An NCAA investigation into his father's alleged improper conduct hung over Cam Newton during the NFL draft process, but it didn't stop the Carolina Panthers from taking the quarterback No. 1 overall.
And, Cecil Newton said, it won't define him either. In fact, he's confident the NCAA's probe won't turn up anything past last year's ruling that he asked Mississippi State for a six-figure payment for his son's services in 2009.
"We really just want it to calm down, let the smoke settle, let the dust settle," Newton told The Charlotte Observer on Thursday. "The truth is out there. They have it in their files."
Asked if he requested money from Auburn, the school his son eventually attended, Newton said: "According to what the NCAA findings are, that's what we're going with."
Newton gave the rare interview in Bradenton, Fla., where he watched Cam work out in preparation for his first NFL season. Cam was cleared by the NCAA, which ruled he didn't know about his father's actions, and kept playing, leading Auburn to the BCS national championship last season.
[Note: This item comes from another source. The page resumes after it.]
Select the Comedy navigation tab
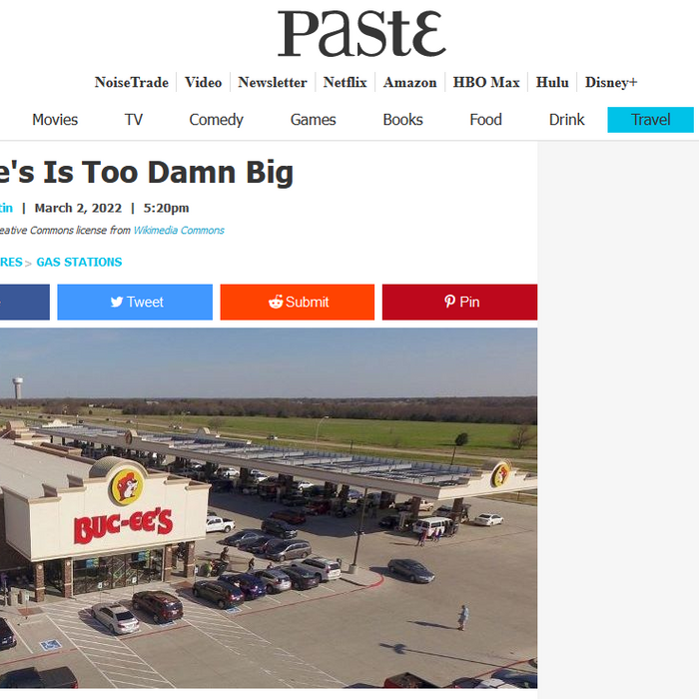Image resolution: width=699 pixels, height=699 pixels. pyautogui.click(x=217, y=120)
Now the Newtons are waiting for the lingering NFL lockout to end so Cam can sign a contract that should be lucrative but not worth as much as past No. 1 deals. That's because the next collective bargaining agreement is expected to include a rookie wage scale that will prevent deals like the $50 million guaranteed that top pick Sam Bradford received from the St. Louis Rams last year.
"I just want Cam to get out here, get on board with his team, do the right things on and off the field, and the rest will take care of itself," Cecil Newton said. "He's played for so long for free that anything we make, man, is a blessing."